The ultimate goal is to prevent any future bleeding while preserving the artery from which the aneurysm originates. Currently, there are two major treatments: Surgery or Endovascular Therapy.
The placement of a metal clip across the base of the expanded, balloon-like aneurysm is the most definitive treatment, and the success rate is excellent. Over the last 20 years, surgical techniques for repairing brain aneurysms have improved tremendously, and "microsurgical clipping" can be carried out with very little risk.
Some aneurysms however, cannot be safely clipped and require more sophisticated surgical techniques such as vascular bypass grafting, whereby a vein is taken from the leg and hooked up between an artery in the neck and an artery in the brain.
The most important complication after an aneurysm has burst is the chance of it bleeding even more and not re-sealing itself.
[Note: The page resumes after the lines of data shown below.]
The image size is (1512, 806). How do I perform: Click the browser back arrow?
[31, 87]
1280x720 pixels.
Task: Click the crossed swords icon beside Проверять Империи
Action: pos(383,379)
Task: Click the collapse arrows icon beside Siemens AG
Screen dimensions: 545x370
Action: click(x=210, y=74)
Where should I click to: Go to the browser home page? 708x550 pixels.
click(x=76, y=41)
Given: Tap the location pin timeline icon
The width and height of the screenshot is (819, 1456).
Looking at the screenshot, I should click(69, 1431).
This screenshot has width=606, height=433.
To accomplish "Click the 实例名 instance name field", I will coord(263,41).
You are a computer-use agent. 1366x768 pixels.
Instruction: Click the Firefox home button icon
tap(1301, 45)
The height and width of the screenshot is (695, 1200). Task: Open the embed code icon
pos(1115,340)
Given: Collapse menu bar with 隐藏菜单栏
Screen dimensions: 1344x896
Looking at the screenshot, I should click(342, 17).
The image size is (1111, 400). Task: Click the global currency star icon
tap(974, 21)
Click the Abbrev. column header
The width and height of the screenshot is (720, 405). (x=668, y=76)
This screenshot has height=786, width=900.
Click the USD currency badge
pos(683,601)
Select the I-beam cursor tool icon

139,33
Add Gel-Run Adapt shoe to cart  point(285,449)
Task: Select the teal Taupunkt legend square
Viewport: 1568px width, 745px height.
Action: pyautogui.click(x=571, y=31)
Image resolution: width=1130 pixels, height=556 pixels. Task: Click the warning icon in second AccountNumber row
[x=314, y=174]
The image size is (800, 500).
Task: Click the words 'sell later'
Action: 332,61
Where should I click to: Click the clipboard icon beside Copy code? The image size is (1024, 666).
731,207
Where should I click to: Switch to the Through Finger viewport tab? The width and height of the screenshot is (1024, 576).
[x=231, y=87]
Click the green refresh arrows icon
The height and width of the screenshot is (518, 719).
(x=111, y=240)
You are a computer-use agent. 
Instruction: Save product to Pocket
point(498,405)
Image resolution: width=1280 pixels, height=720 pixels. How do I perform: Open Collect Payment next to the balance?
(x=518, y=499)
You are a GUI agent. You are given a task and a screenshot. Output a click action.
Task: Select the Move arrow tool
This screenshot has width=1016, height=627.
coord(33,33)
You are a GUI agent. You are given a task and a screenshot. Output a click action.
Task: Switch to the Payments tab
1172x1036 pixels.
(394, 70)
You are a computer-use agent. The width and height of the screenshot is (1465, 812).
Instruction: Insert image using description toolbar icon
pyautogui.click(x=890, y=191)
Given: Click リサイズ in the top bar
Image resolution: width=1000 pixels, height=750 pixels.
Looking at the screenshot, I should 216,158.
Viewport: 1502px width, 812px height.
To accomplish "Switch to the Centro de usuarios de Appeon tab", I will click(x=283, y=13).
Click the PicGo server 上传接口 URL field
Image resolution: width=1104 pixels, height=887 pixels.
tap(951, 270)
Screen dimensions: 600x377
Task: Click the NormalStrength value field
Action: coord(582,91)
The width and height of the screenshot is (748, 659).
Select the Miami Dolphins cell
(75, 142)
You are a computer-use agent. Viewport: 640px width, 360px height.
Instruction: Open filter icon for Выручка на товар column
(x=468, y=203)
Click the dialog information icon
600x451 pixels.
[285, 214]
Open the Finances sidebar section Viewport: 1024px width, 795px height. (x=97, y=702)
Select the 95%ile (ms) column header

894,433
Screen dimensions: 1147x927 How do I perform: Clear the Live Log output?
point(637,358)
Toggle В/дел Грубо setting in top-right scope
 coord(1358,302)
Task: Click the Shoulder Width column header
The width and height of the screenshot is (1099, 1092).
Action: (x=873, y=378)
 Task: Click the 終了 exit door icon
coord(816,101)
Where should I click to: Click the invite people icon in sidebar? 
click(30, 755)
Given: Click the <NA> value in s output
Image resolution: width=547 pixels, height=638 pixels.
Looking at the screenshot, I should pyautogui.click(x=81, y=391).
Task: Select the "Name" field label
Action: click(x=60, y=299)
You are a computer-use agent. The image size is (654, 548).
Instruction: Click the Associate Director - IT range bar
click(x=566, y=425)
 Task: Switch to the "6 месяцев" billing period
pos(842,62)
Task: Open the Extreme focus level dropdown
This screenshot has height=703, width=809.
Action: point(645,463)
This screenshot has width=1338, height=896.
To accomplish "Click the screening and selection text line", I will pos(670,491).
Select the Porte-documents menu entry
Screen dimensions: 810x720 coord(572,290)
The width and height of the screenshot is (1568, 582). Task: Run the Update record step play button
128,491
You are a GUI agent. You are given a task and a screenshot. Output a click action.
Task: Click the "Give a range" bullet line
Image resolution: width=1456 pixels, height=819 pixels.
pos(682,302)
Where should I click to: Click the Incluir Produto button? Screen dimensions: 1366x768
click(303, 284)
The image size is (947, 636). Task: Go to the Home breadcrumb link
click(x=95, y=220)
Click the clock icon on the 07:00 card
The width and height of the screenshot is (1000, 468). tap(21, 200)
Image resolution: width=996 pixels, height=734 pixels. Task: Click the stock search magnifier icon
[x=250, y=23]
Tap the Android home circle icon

This is most common within the first 24 hours of the subarachnoid hemorrhage and the danger remains fairly high for another two weeks. It's generally recommended to treat the aneurysm early after it has caused a subarachnoid hemorrhage.
Once an aneurysm bursts and causes a subarachnoid hemorrhage, about one out of eight patients will die before receiving any medical attention. One-half of patients die within one month after the aneurysm bursts, and of those who do survive, less than one in three will be able to live normal lives.